J’ai toujours bien aimé l’odeur du café moulu. J’ai toujours adoré passé devant les brûleries. J’aimais bien l’atmosphère de ce petit magasin de café en bas de la rue Sainte-Catherine où Jeff buvait son café debout sur le comptoir. La patronne était sympa, j’y ai acheté mon thé pendant des années et aussi une boite à thé en 84 ou je mets aujourd’hui les bouillon-cubes…

J’ai commencé à boire du café quand j’étais en 3ième ou en seconde, parce que c’était ce qu’il y avait de moins cher. Avec ma copine Béa on allait dans ce bar de la rue du Vieux Port. J’aimais pas le café, je mettais deux sucres dedans, une goutte de lait et je l’avalais en faisant la grimace.

J’en ai toujours bu pourtant, de temps en temps, principalement dans les bars. Le thé c’est souvent un peu cher quand on est fauché et j’ai souvent été fauchée.

Alors qu’est-ce qui s’est passé en 2011? Pourquoi l’autre jour me suis-je acheté une petite cafetière rien que pour moi (et mon Jules soyons généreuse 😉 – clic dessus pour écouter ce que j’écoute en ce moment-) avec un vrai paquet de café, rien que pour moi, pas en prévision de visites??

Pourquoi depuis quelques semaines je sirote mon petit café, sans lait, avec extase et juste un demi sucre????  Je ne comprends pas. Aura-t-il fallu que j’attende le noble âge que j’ai pour apprécier enfin l’amertume étrange du…. noble breuvage!

Tenez, au club de peinture : je suis la première à proposer la pause café avec l’énergie du désespoir du pauvre buveur de café qui attend son heure.

J’ai arrêté la clope en 2005. J’ai arrêté le chocolat et les biscuits en 2011. Et le café est entré dans ma vie comme une rafale romantique, un cri d’amour! Je ne comprends pas du tout. Vraiment pas. Car je ne le découvre pas!
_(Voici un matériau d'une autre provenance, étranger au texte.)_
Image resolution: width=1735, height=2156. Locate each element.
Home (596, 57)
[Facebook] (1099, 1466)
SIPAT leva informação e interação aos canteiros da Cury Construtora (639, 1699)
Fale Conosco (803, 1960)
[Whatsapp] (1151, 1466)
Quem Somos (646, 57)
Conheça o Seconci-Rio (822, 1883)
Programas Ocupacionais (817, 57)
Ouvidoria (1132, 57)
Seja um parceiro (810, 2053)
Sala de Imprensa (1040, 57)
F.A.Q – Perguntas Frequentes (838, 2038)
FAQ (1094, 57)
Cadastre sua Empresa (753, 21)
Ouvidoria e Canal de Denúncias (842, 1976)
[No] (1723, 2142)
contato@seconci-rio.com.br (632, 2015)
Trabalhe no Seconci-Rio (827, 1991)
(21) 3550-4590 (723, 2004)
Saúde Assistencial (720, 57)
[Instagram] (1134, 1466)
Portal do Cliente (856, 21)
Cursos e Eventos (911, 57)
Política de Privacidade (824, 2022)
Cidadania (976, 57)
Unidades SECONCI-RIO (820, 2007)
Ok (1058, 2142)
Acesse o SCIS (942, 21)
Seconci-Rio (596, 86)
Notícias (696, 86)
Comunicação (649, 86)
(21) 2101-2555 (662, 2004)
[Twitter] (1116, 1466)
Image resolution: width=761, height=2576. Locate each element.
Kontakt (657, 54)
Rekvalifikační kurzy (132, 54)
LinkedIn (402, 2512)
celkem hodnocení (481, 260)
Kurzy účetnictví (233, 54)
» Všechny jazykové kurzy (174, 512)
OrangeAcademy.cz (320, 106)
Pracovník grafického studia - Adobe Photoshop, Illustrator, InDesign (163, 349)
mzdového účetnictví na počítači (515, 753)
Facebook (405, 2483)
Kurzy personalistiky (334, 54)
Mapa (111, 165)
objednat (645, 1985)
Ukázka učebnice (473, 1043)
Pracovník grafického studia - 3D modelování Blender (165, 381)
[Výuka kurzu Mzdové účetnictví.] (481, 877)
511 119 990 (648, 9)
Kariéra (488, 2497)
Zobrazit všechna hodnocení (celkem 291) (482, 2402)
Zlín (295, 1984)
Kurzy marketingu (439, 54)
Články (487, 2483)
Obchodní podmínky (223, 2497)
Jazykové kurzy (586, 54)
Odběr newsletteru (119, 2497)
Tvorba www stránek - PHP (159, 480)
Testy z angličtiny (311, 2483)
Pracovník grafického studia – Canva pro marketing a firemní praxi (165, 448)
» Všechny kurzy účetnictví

J’en ai toujours bu, un peu, de temps en temps, en pinçant le nez…

Anyway… Quand j’étais étudiant j’habitais avec Jeff, mon big brother (rien à voir avec le bouquin!) à chaque fois qu’il faisait du café (c’est un grand amateur) il me demandait si j’en voulais. Je disais toujours non. Mais par politesse, ou au cas où un jour je changerais d’avis, il m’en proposait toujours!

Ben voilà, grand-frère : j’ai changé d’avis! Je crois bien que j’aime le café! J’ai mis le temps hein!?